Show HN: Create-LLM – Train your own LLM in 60 seconds
6 months ago
- #language-model
- #machine-learning
- #training
- create-llm is a tool for quickly setting up custom language model training projects.
- It offers four templates: NANO (1M params), TINY (6M params), SMALL (100M params), and BASE (1B params).
- The tool provides everything needed for training, including model architecture, data preprocessing, tokenizer training, and deployment tools.
- It includes features like auto-detection of vocab size, warnings for model/data mismatches, and suggestions for optimal hyperparameters.
- Optional integrations with WandB, HuggingFace, and SynthexAI are available.
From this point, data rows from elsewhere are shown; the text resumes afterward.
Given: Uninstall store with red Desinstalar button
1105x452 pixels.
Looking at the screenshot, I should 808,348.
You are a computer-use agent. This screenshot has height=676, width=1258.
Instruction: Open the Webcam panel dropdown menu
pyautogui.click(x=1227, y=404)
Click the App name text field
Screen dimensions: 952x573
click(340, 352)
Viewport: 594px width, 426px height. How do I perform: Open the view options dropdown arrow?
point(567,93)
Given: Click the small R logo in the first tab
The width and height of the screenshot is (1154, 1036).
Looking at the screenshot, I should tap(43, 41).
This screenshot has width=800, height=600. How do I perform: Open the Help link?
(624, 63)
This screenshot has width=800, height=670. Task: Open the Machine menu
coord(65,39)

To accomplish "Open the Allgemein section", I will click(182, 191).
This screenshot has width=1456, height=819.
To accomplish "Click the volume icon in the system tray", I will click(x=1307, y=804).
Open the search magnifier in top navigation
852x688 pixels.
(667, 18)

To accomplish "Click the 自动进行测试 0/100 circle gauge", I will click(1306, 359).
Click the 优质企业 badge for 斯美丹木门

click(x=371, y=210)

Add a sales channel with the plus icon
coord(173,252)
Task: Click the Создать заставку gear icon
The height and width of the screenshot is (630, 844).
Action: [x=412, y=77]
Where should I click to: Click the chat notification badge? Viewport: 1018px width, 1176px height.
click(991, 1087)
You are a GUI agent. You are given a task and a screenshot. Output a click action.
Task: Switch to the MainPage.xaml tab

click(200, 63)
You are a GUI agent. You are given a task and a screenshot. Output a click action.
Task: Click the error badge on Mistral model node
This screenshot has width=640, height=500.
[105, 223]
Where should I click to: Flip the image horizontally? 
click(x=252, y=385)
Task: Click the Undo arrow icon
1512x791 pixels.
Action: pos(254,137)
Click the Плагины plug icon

- The tool is designed for various use cases, from learning and prototyping to production and research.
- It supports real-time training monitoring, model comparison, and automatic checkpoint management.
- Minimum data requirements and data quality tips are provided to avoid overfitting.
- Deployment options include Hugging Face Hub, Replicate, Docker, and cloud platforms.
- Common issues and solutions are documented, such as vocab size mismatch and CUDA out of memory errors.
- The tool requires Node.js, npm, Python, and PyTorch, with specific hardware recommendations for each template.
- Contributions are welcome, with areas ranging from bug fixes to new features and integrations.
- Future plans include more model architectures, distributed training support, and advanced optimization techniques.